Aprovação não é garantia para reforma previdenciária

Proposta teve 296 votos a favor e 177 contra; apesar de expressivo, número é inferior ao necessário para a reforma da Previdência

João Domingos, O Estado de S.Paulo

27 de abril de 2017 | 05h00

A aprovação da reforma trabalhista na Câmara, por 296 votos a favor e 177 contrários, pode ser considerada uma razoável vitória do governo. Ela veio na véspera de uma greve geral marcada justamente para protestar contra as mudanças na CLT, contra a reforma da Previdência e outras iniciativas do governo.

De forma nenhuma, porém, os votos obtidos na Câmara podem servir para que o governo conte vantagem por aí, achando que está forte. Não está. É só lembrar que os partidos de oposição têm pouco mais de 100 votos. Então, perto de 70 dos contrários à reforma trabalhista saíram das fileiras do governo. Sinal de alerta. 

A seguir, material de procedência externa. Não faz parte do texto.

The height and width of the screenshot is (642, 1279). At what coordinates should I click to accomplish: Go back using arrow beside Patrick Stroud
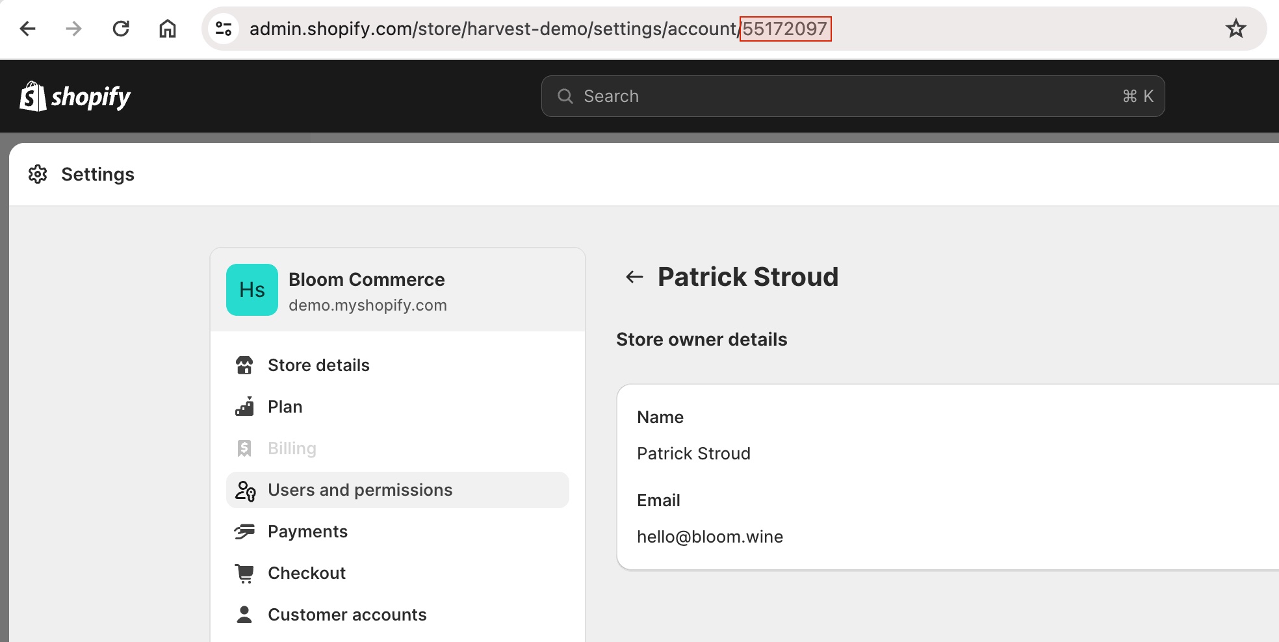click(634, 277)
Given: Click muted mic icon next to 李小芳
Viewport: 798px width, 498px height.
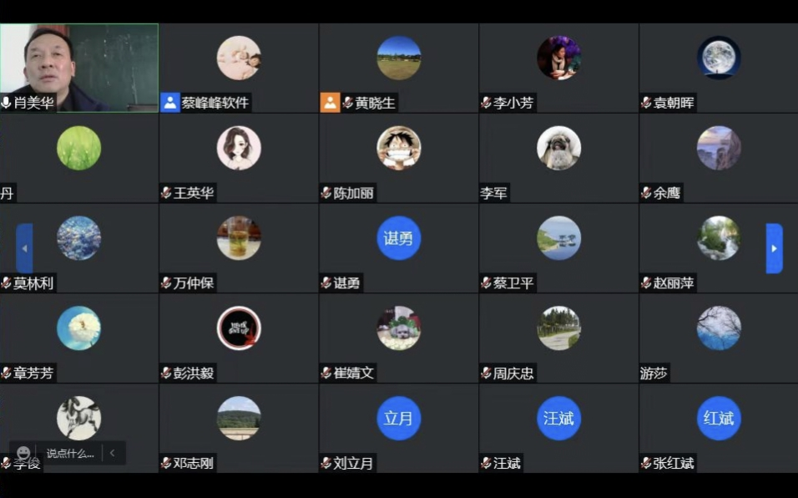Looking at the screenshot, I should 486,103.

A reforma da Previdência precisará no mínimo de 308 votos, em dois turnos de votação na Câmara, porque se trata de uma emenda constitucional. Portanto, o governo não pode dizer que tem os votos para aprová-la. Hoje não tem.

E não é só uma questão matemática. Há diferenças muito fortes entre as reformas trabalhista e previdenciária. Em primeiro lugar, as corporações mais fortes, que combatem o projeto de reforma previdenciária, pouco ligaram para a trabalhista. Seus integrantes, principalmente os do serviço público, estão numa posição privilegiada em seus postos de trabalho, com estabilidade e tudo o mais a que têm direito. Não correm o risco de perder os empregos, mas podem perder vantagens e direitos na reforma da Previdência. Então, é para lá que voltam a mira de suas armas de pressão.

A votação da reforma trabalhista na noite de quarta-feira teve por mérito dar ao governo os nomes dos dissidentes. Daqui até o dia em que for votada a reforma previdenciária, o governo terá tempo para analisar quem é que pode mudar o voto em troca de favores, como a nomeação de afilhados políticos para cargos na administração federal e em estatais, e liberação de verba para emendas parlamentares ao Orçamento da União.